## Recorded information
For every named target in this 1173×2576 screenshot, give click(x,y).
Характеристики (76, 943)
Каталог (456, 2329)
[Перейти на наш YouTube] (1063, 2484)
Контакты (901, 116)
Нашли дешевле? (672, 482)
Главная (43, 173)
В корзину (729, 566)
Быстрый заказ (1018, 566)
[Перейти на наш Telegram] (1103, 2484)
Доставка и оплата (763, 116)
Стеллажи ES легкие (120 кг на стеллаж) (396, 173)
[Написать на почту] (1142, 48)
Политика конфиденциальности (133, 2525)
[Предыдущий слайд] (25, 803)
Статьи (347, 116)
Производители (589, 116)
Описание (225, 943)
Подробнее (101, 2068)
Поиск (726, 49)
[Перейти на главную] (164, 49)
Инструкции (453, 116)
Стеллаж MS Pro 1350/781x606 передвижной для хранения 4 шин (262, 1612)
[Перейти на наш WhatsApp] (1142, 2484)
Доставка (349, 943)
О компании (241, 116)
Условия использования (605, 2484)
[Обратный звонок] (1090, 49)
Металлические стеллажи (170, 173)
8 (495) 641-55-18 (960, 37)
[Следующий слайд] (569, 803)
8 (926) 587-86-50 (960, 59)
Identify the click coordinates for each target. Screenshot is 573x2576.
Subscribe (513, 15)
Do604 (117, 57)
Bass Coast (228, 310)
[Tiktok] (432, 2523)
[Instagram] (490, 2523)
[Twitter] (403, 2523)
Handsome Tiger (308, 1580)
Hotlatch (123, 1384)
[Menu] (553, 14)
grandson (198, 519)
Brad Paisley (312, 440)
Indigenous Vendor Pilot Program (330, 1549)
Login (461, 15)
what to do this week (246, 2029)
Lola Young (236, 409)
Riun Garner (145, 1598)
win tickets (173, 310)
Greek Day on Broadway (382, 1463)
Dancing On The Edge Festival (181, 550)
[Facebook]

## Activity
Return the opening line of the data and every line after it through the line containing "Стеллажи ES легкие", please, exactly as written and with nothing added.

## Answer to the exercise
For every named target in this 1173×2576 screenshot, give click(x,y).
Характеристики (76, 943)
Каталог (456, 2329)
[Перейти на наш YouTube] (1063, 2484)
Контакты (901, 116)
Нашли дешевле? (672, 482)
Главная (43, 173)
В корзину (729, 566)
Быстрый заказ (1018, 566)
[Перейти на наш Telegram] (1103, 2484)
Доставка и оплата (763, 116)
Стеллажи ES легкие (120 кг на стеллаж) (396, 173)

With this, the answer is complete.